Na época, trabalhava numa gráfica e consegui um patrocínio para imprimir os cartazes. Saímos pela vida colando papel e arrancando alguns outros de um circo que estrearia na mesma data.  Ah, tenha paciência... a cidade não tinha um teatro há sei lá quantos anos e logo em nossa estreia teríamos de competir com um circo?
Arrancamos todos os cartazes que encontramos  até dar de cara com os delicados rapazes que os colavam. O mais franzino era aquele que dava uma gravata no leão. Os demais eram apenas trapezistas e tratadores de elefantes.  Acho que nunca corri tanto na vida.

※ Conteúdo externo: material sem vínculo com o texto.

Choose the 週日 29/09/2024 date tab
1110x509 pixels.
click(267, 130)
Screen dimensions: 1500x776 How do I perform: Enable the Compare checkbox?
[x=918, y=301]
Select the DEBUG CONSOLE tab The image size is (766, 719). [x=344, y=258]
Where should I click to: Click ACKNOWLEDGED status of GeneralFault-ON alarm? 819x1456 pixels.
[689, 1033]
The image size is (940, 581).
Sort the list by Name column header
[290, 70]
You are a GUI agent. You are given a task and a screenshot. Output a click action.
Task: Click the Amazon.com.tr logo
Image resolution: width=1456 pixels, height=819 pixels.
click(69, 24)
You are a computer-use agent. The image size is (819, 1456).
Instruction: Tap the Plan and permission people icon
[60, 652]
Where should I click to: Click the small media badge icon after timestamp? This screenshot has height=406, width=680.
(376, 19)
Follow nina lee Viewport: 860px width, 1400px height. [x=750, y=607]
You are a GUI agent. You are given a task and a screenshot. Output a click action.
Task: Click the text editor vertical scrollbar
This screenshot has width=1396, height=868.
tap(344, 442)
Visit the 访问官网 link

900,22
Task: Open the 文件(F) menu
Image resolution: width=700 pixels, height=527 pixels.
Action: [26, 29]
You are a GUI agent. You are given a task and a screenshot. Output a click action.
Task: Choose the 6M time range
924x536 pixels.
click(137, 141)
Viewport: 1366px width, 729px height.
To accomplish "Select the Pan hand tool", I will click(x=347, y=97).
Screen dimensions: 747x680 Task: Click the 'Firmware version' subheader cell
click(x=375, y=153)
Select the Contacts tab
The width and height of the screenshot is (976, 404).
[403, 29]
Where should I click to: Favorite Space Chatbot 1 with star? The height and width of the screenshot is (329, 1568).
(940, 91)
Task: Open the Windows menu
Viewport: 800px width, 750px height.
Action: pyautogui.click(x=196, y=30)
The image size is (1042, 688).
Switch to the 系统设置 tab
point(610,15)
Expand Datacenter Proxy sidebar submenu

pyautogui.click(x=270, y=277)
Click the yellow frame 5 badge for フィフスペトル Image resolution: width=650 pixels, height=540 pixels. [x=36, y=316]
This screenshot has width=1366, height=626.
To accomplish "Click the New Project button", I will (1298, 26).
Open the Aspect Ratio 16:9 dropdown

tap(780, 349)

Cheguei a ver minha sombra me ultrapassando. Meu primo? Desapareceu como um ninja. Poderia arrumar emprego de mágico no concorrente, tal sua destreza em escafeder-se com  baldes de grude e  pilhas de cartazes.
Revestimos o que pudemos com nossos folhetos.  Todo muro da cidade tinha material nosso. Claro que, de alguns, tivemos de retirar sob pena de ir parar na cadeia, sabem como são as propriedades particulares, costumam ter donos mal humorados.
A época era de ditadura, tudo censurado.  Nossa peça era uma comédia em dois atos, sem pretensão política, puro entretenimento. Pelo menos é isso o que eu acho eu até hoje. Com muita negociação, conseguimos alugar o anfiteatro de um colégio de freiras. Claro, elas quiseram saber do que se tratava. Leram o texto, gostaram e liberaram.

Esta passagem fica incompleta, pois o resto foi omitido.